Le jeu sans la règle
Voici quelques brèves remarques complémentaires par rapport à un exposé qui a souligné beaucoup de problèmes, en posant la question du pourquoi ? André Glucksmann a posé celles de la nouveauté, de l’erreur et de l’ignorance. Pourquoi est-ce nouveau ? Pourquoi se trompe-t-on à ce point-là ? Pourquoi se trouve-t-on dans l’ignorance, ne sachant ni répondre, ni produire des concepts, ni trouver une doctrine ? Pourquoi ne sait-on pas où l’on en est ?
La nouveauté doit être considérée d’une manière très large. Le fait que les Nations unies se retrouvent empêtrées dans l’incapacité de savoir comment arrêter un conflit, de décider si elles peuvent intervenir ou pas, avec quels moyens, avec quelles règles d’engagement, etc., n’est pas nouveau. On a parlé du cas du Biafra, en 1968, sachant qu’on se trouvait dans un climat général de guerre froide, qui n’a pas empêché cette affaire de provoquer une catastrophe en ce qui concerne le coût humain, l’image de marque de l’éthique dans le monde occidental ou ailleurs. On pourrait multiplier les exemples : le Biafra lui-même avait eu un précédent, loin d’être glorieux, qui était celui du Katanga en 1960, où l’on avait vu les casques bleus suédois exhiber devant les médias, de plus en plus présents, des spectacles de violence inattendus, alors qu’ils venaient apaiser des querelles à peine compréhensibles dans les confins de l’Afrique équatoriale. Quant au Timor-Oriental, dont on parle beaucoup aujourd’hui, il n’est pas inutile de rappeler que la « nouveauté n’est pas si nouvelle ». Ce territoire s’est d’abord révolté contre les Portugais ; le grand conflit de Timor est une affaire qui remonte aux années 70 et qui a pris véritablement son développement alors que le Portugal postcolonial liquidait son régime post-totalitaire en 1974-1975, pendant la révolution dite « des œillets ».

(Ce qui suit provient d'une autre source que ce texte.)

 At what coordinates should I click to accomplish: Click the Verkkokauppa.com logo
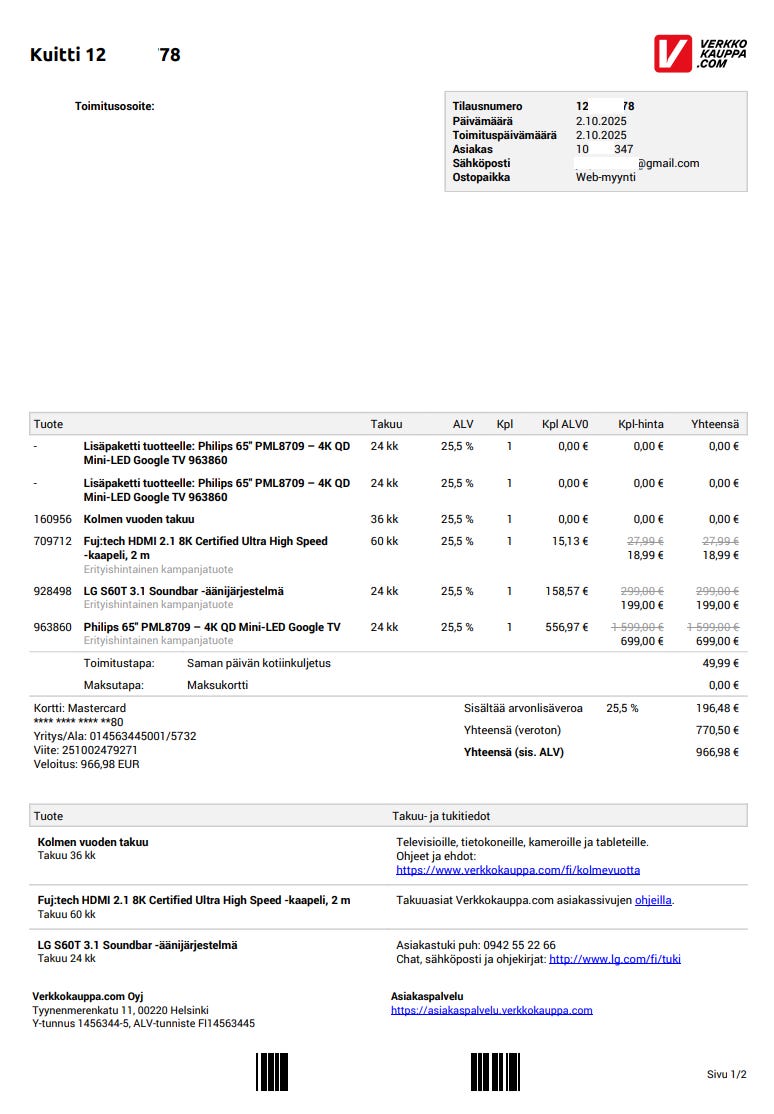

Tout cela mérite d’être rappelé, mais n’est pas essentiel pour ce qu’on peut considérer comme la nouveauté aujourd’hui. Celle-ci se ramène à une question fondamentale : existe-t-il aujourd’hui une nouvelle règle du jeu international ? Ce qui s’est produit au Kosovo est-il la traduction du fait que, pour un certain nombre de pays dans le monde, l’ordre international tel qu’il avait été décrit, défini et codifié, par des documents fondateurs, la Charte de l’Atlantique de 1941, la Charte de San Francisco, est remis en cause par l’existence et la prééminence de valeurs fondatrices supérieures à caractère nouveau ou faisant l’objet d’applications nouvelles ? Si tel est le cas, il faut préciser quelles sont ces valeurs. Est-ce que ce sont celles énoncées par M. Tony Blair dans des articles extrêmement ambitieux quant aux intentions affichées ? Est-ce que c’est le seul Tony Blair qui se trouve responsable de cette formulation ? Est-ce que les États-Unis, en soutien, sont en mesure de formuler quelque chose qui soit véritablement nouveau ? La Maison-Blanche a cru, en mai-juin 1999, que le moment était venu d’énoncer une doctrine Clinton, qui serait la nouvelle charte du droit international, fondée sur un certain nombre de valeurs, inconnues puisque le document n’est jamais sorti. Finalement, tout cela a été mis au placard, prétextant que ce n’était pas le moment opportun. Y a-t-il de nouvelles règles du jeu ? Sur la base de quelles valeurs ? On ne sait pas, et donc quels seraient les principes d’application ? Formulés et mis en œuvre par qui ? Ces principes peuvent-ils avoir valeur d’universalité ? Si je ne les connais pas suffisamment et si je n’en accepte pas les fondements, il est très difficile de considérer qu’ils peuvent prétendre à une universalité supérieure à celle des principes qui ont été définis, par exemple en 1789, en 1941 ou 1945.